#### Instructions for the task:
Transcribe exactly the lines from the first line of the records through the line containing "You are a computer-use", and leave out every picture.

Available records section start

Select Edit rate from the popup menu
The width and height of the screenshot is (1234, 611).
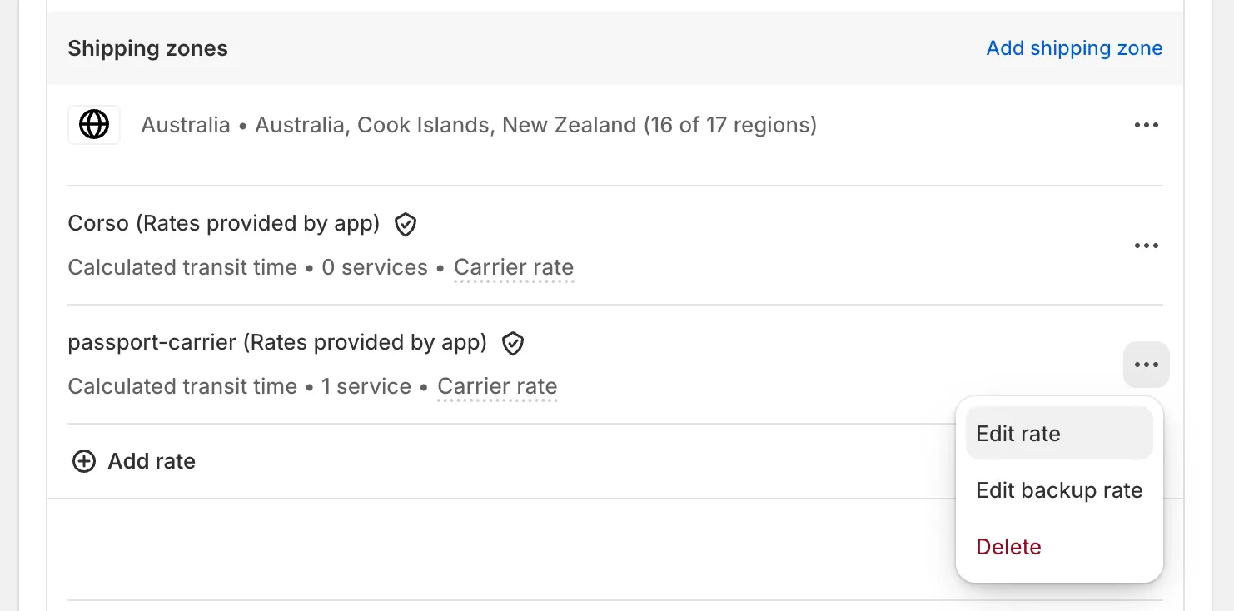[x=1018, y=434]
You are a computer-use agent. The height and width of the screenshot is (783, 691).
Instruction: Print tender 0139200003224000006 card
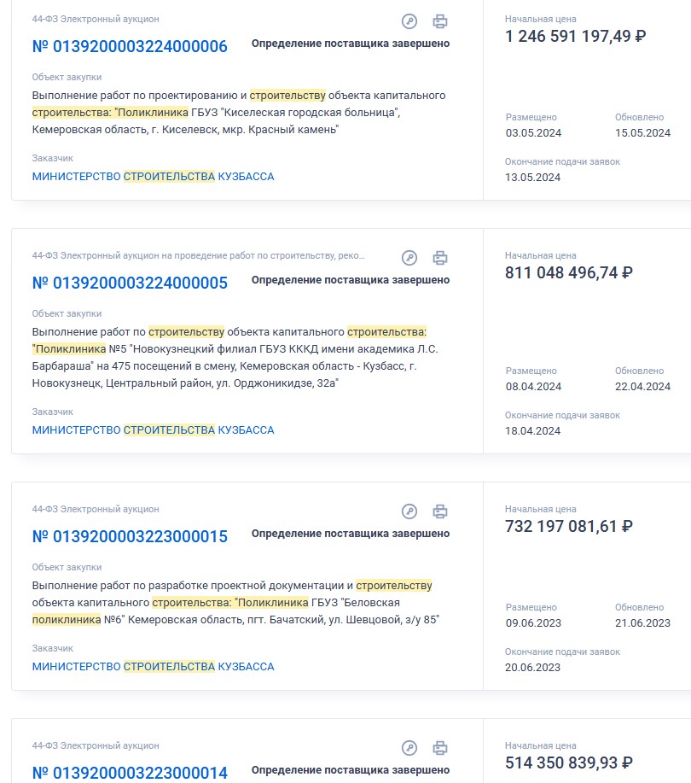point(439,21)
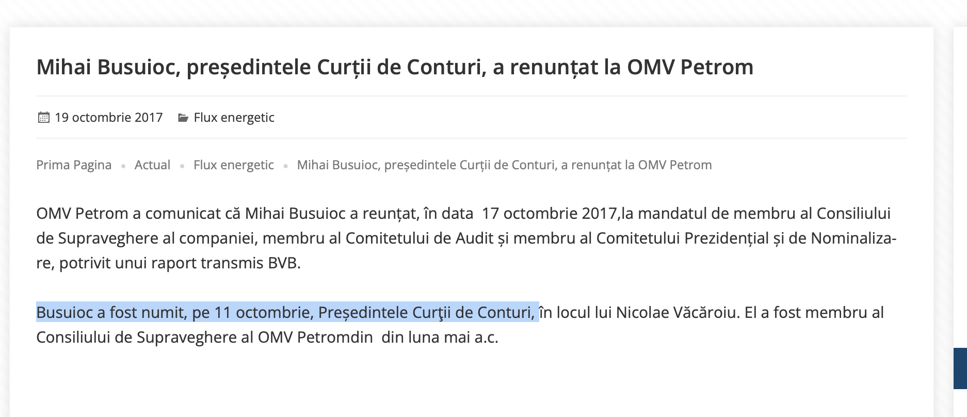Click "din luna mai a.c." ending text
The width and height of the screenshot is (967, 417).
point(440,338)
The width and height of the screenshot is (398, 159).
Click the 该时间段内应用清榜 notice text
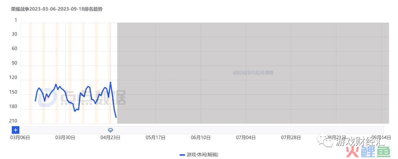tap(253, 73)
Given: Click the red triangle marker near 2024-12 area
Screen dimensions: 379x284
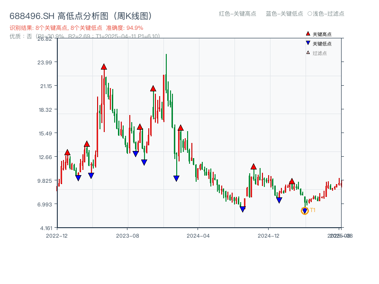Looking at the screenshot, I should coord(292,180).
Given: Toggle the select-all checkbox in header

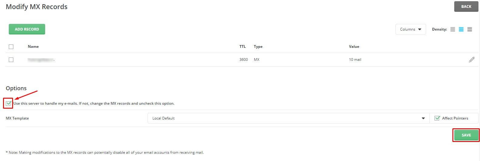Looking at the screenshot, I should [x=11, y=47].
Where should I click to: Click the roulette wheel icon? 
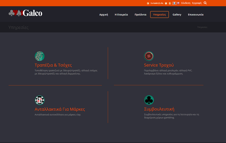[x=149, y=56]
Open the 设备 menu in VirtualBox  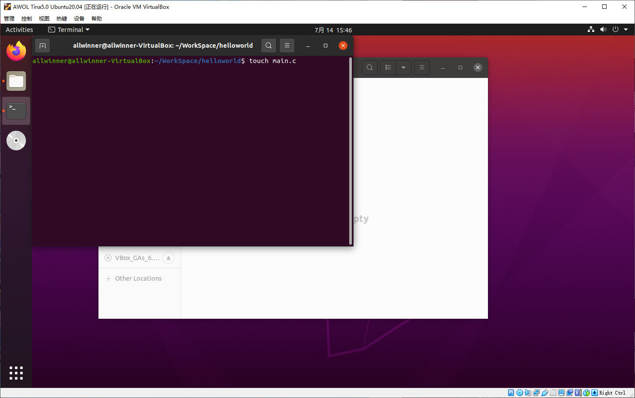(x=79, y=18)
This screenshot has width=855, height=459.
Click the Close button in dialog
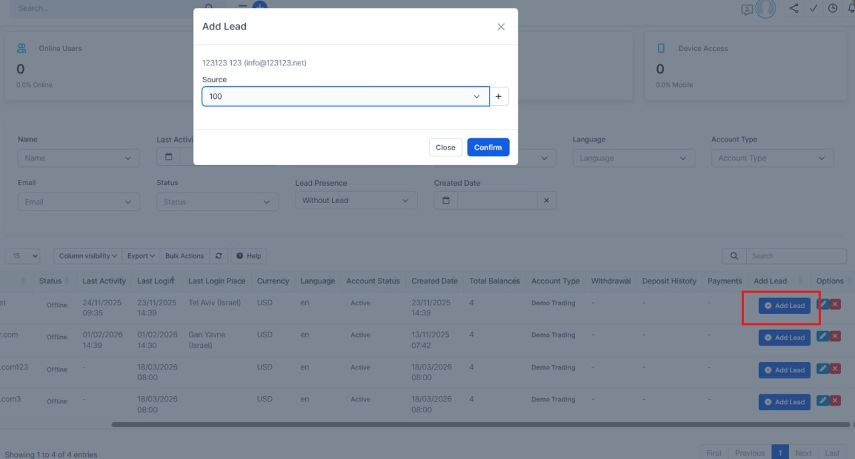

Available records section end

#### Output for this task:
Select Edit rate from the popup menu
The width and height of the screenshot is (1234, 611).
[x=1018, y=434]
You are a computer-use agent. The height and width of the screenshot is (783, 691).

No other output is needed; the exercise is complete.